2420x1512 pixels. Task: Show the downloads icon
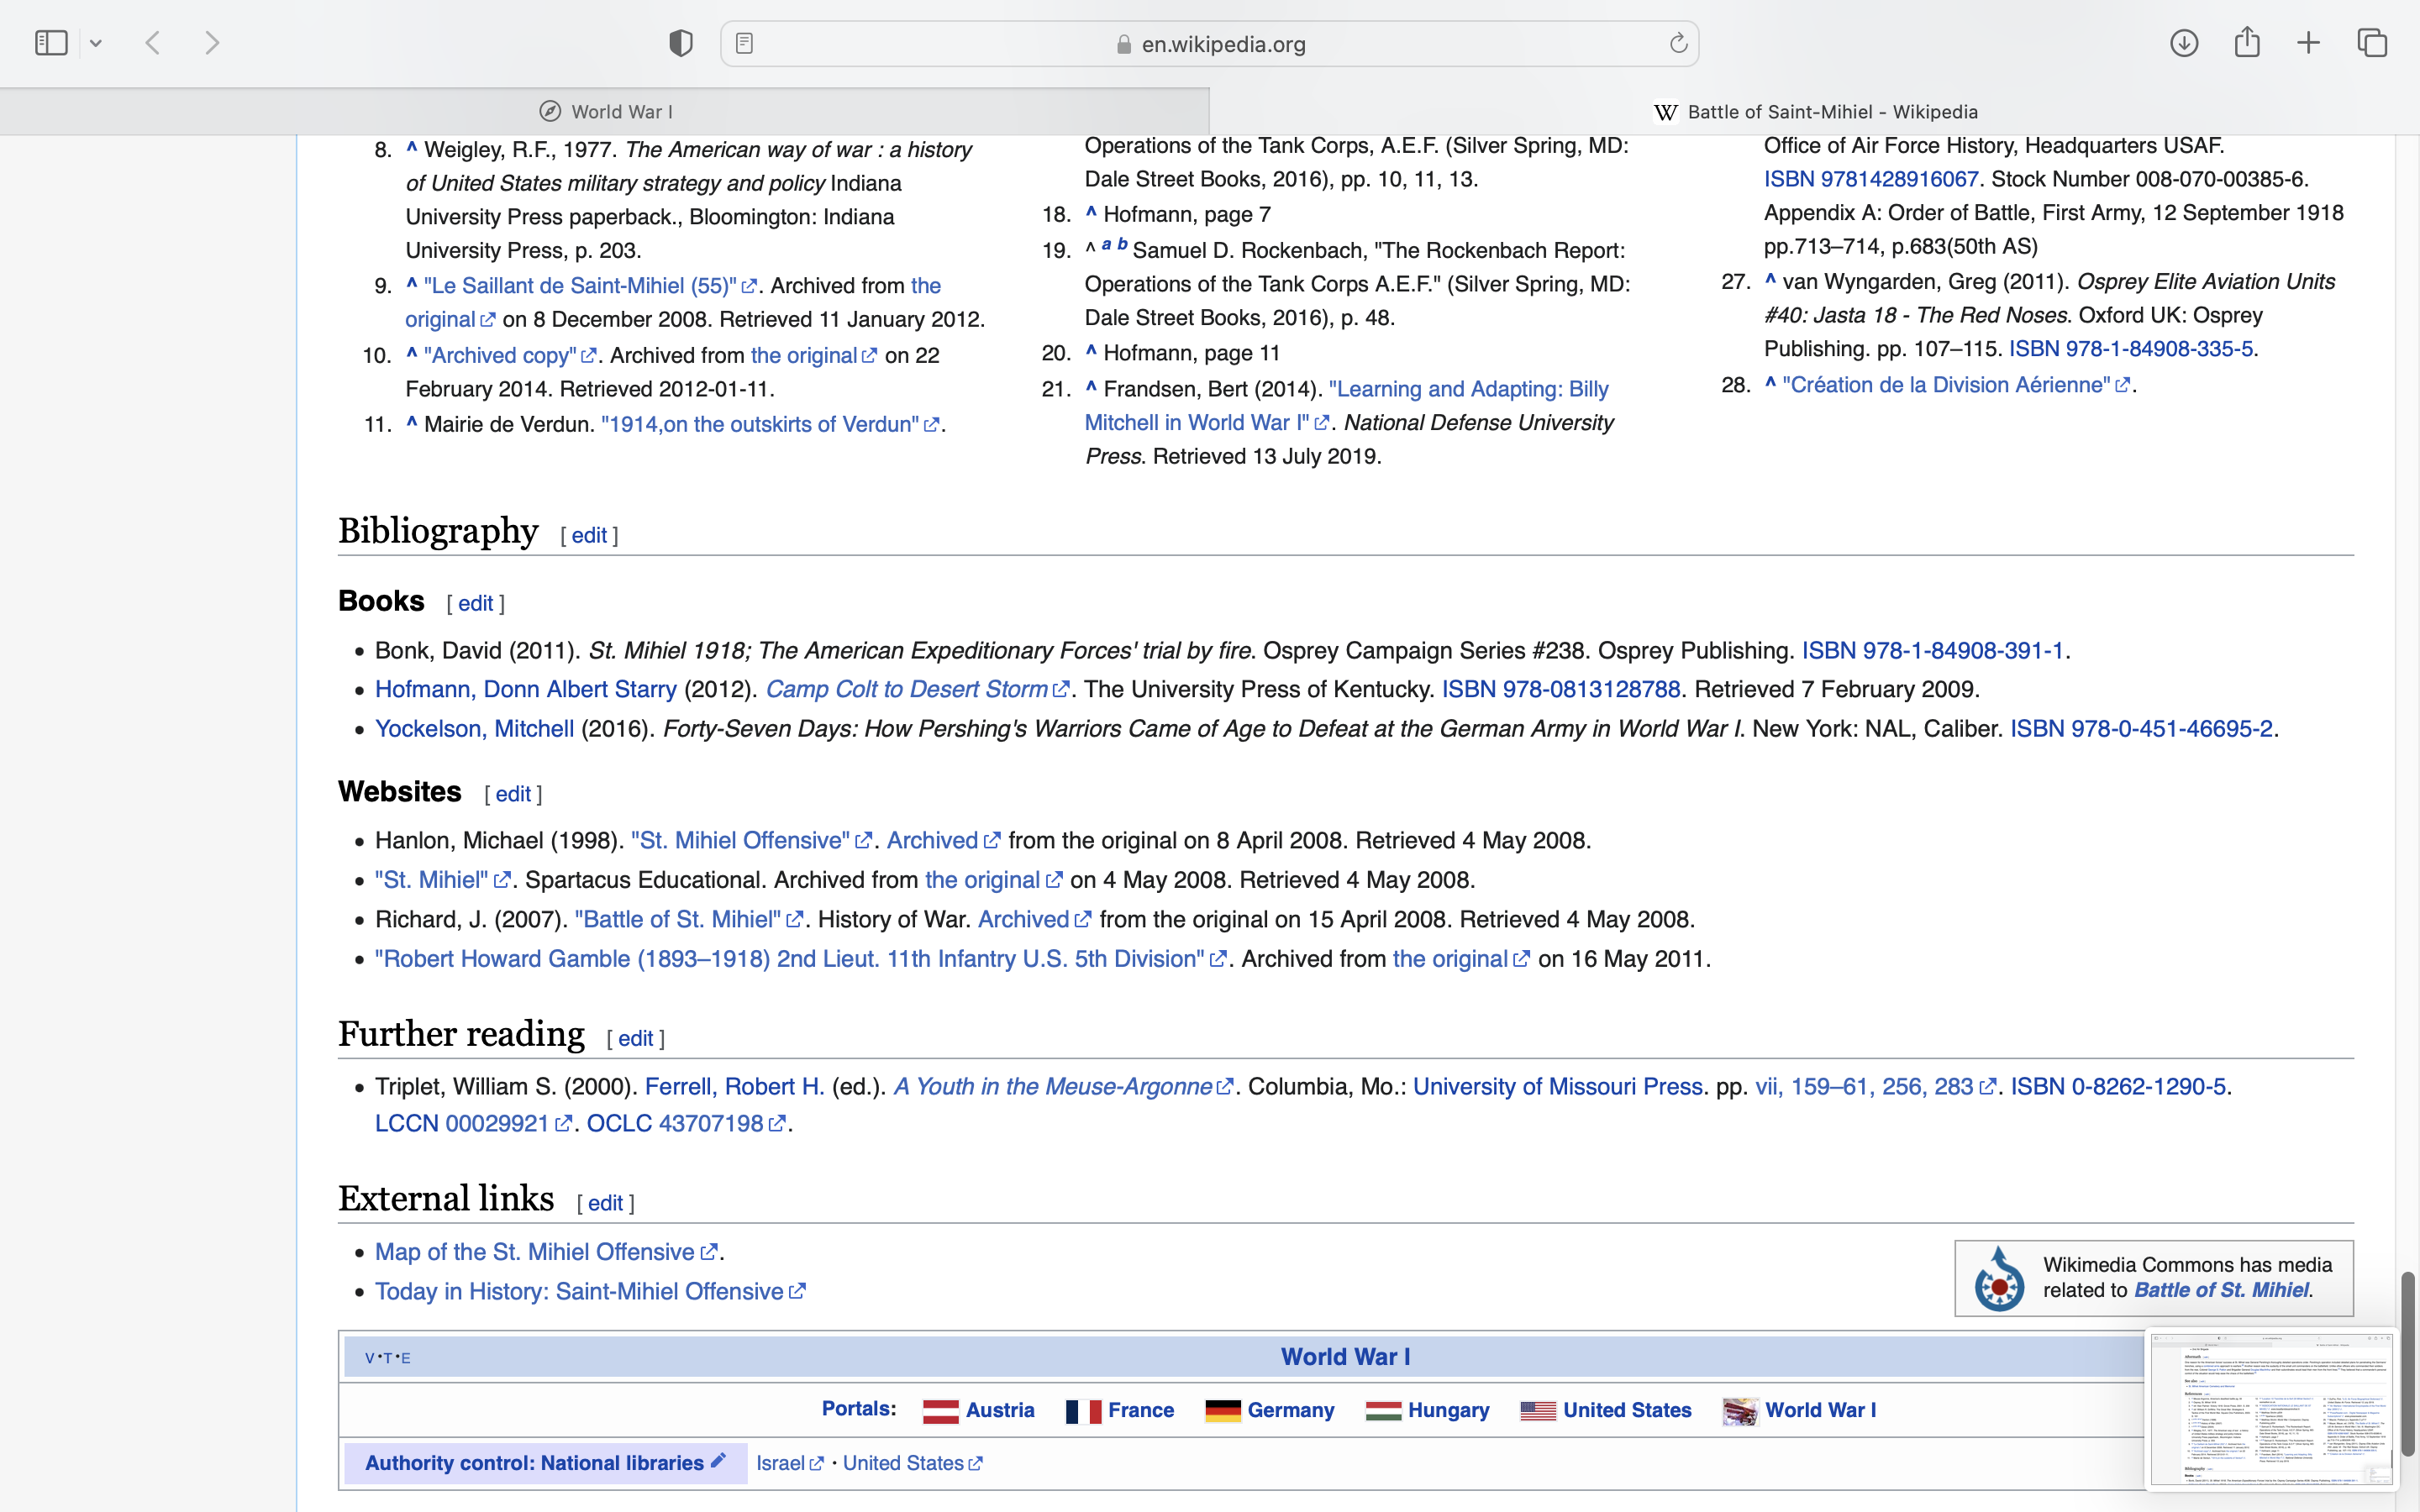pos(2184,43)
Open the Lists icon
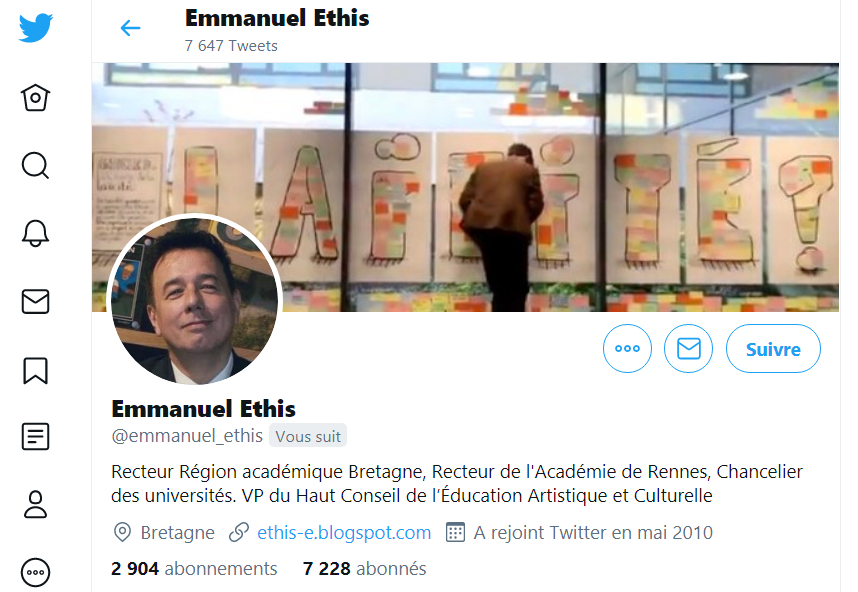The height and width of the screenshot is (592, 858). (36, 437)
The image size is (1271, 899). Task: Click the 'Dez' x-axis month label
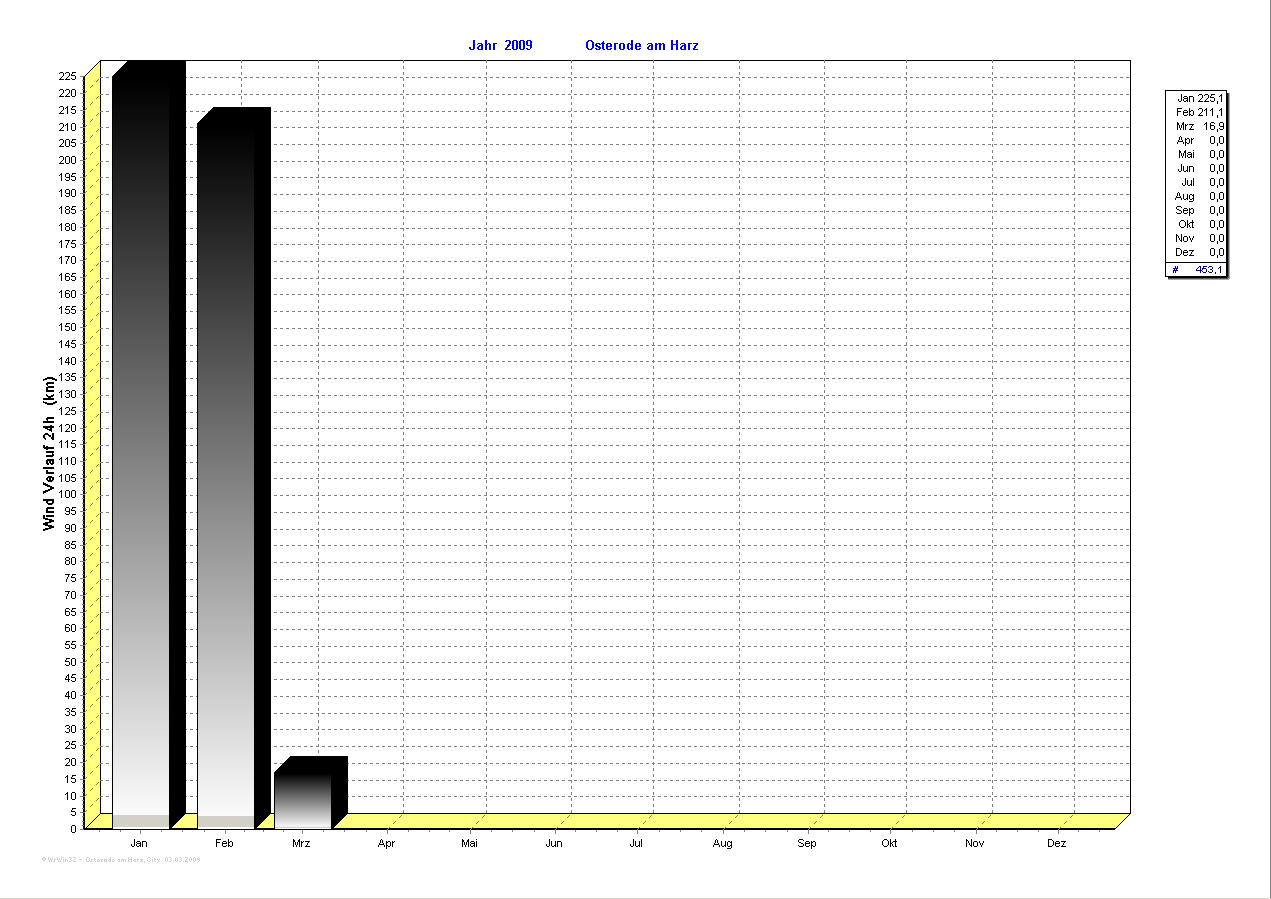(x=1057, y=844)
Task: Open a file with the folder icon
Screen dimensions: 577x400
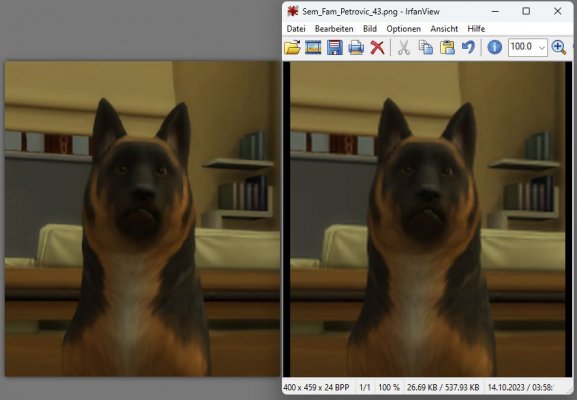Action: click(292, 47)
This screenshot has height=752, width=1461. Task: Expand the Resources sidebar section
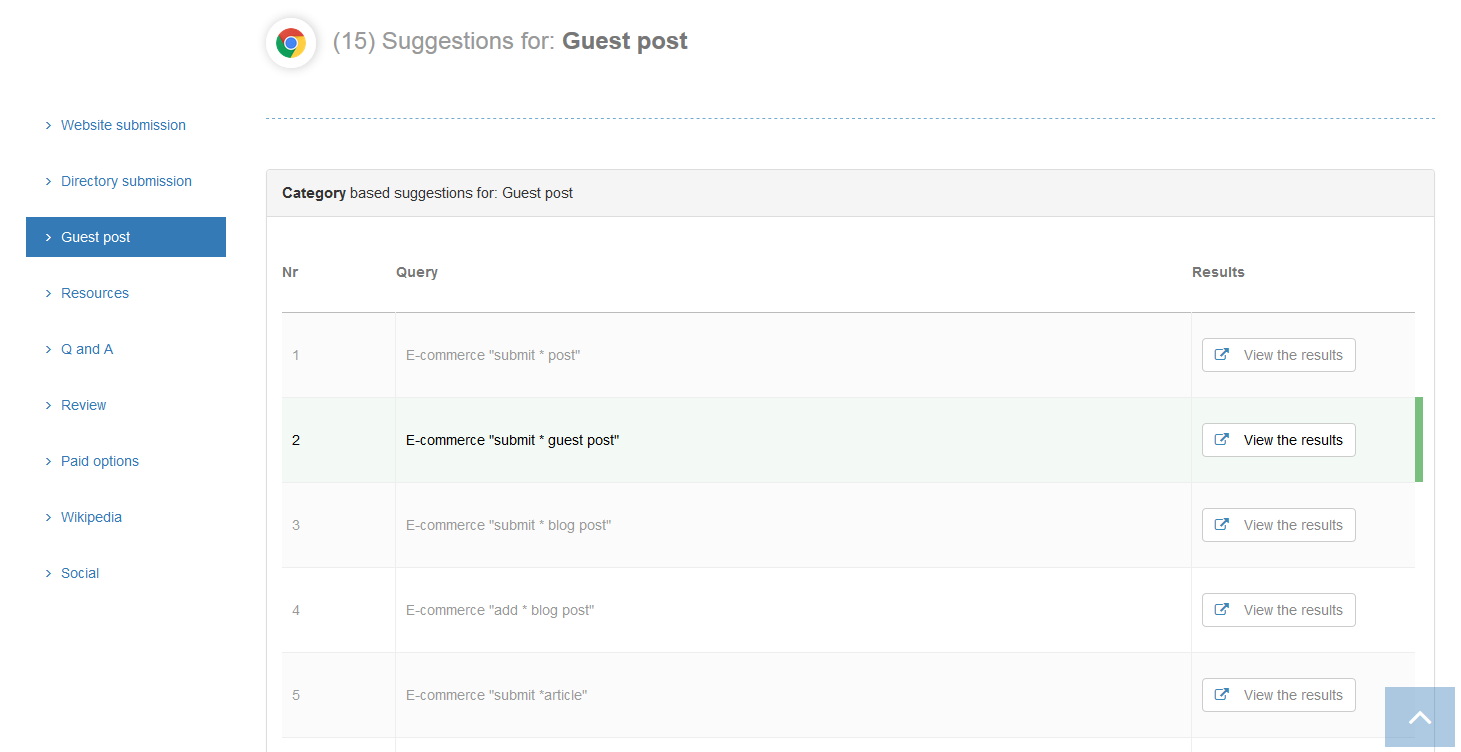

What you need to do
Please rewrite the lines above, replacing "icon" with "button" and keeping everything else the same. Leave the pictures out of your answer.

The solution
2420x1512 pixels. Task: Show the downloads button
pos(2184,43)
Open the Lists button
The height and width of the screenshot is (592, 858). (36, 437)
The image size is (1271, 899). Task: Click the 'Dez' x-axis month label
(x=1057, y=844)
Task: Open a file with the folder button
Screen dimensions: 577x400
Action: click(292, 47)
This screenshot has height=752, width=1461. Task: Expand the Resources sidebar section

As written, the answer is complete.